*** Exercise text ***

A US court has delivered a landmark ruling that could shape the future of the internet, handing Google a significant legal victory. In a long-running antitrust case, Judge Amit Mehta of the District Court for the District of Columbia decided that the tech giant would not be forced to divest its core products – the Chrome browser and the Android operating system. Instead, Google must provide competitors with access to parts of its data in order to strengthen competition in the search market. This outcome avoids the most drastic remedy of a corporate break-up but compels the company to share more of its dominance with rivals. Investors welcomed the decision: shares of Google’s parent company Alphabet jumped 7.2 per cent on publication of the ruling, while Apple also saw its stock rise by 3 per cent as the court allowed Google to continue making multibillion-dollar payments to keep its search engine as the default option on iPhones. According to analysts at Morgan Stanley, these payments amount to as much as 20 billion US dollars a year. This was reported by The WP Times, citing Reuters.

*** End of Exercise text ***
*** Data block ***

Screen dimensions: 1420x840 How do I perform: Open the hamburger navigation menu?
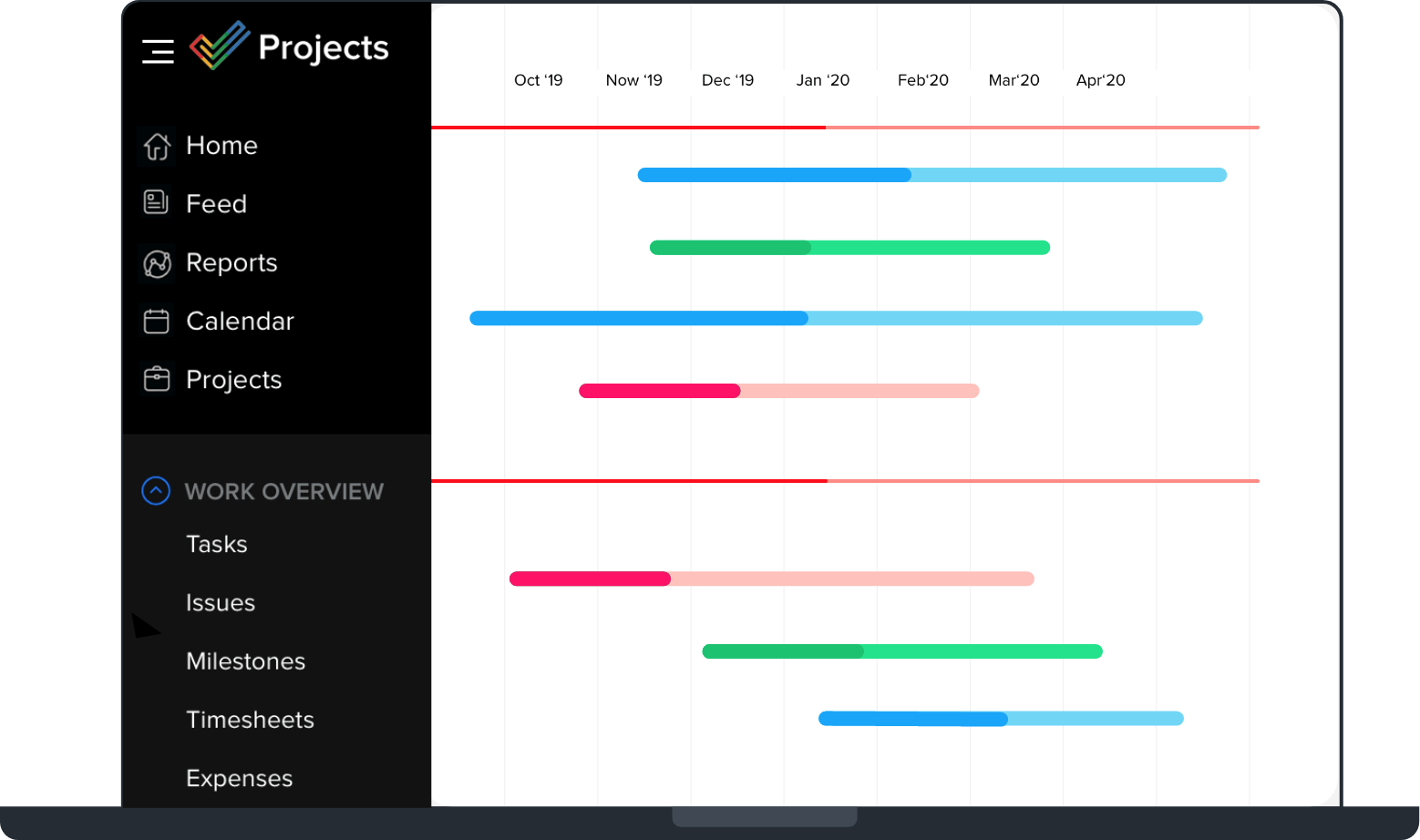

*** End of Data block ***

Questions:
- A) Does each statement below agree with the Google antitrust ruling text? For each, answer yes or no and quote the deciding words of the text.
(i) The judge ordered Google to sell its Chrome browser.
(ii) Shares of Alphabet rose when the ruling was published.
(iii) Google must give competitors access to parts of its data.
- B) Answer these questions from the Google antitrust ruling text:
(i) Which court does Judge Amit Mehta sit on?
(ii) By how much did Apple's stock rise?
(iii) According to Morgan Stanley analysts, up to how much do the default-search payments amount each year?

Results of the tasks:
- A)
(i) No: "the tech giant would not be forced to divest its core products – the Chrome browser and the Android operating system"
(ii) Yes: "shares of Google’s parent company Alphabet jumped 7.2 per cent on publication of the ruling"
(iii) Yes: "Google must provide competitors with access to parts of its data"

- B)
(i) The District Court for the District of Columbia
(ii) 3 per cent
(iii) As much as 20 billion US dollars a year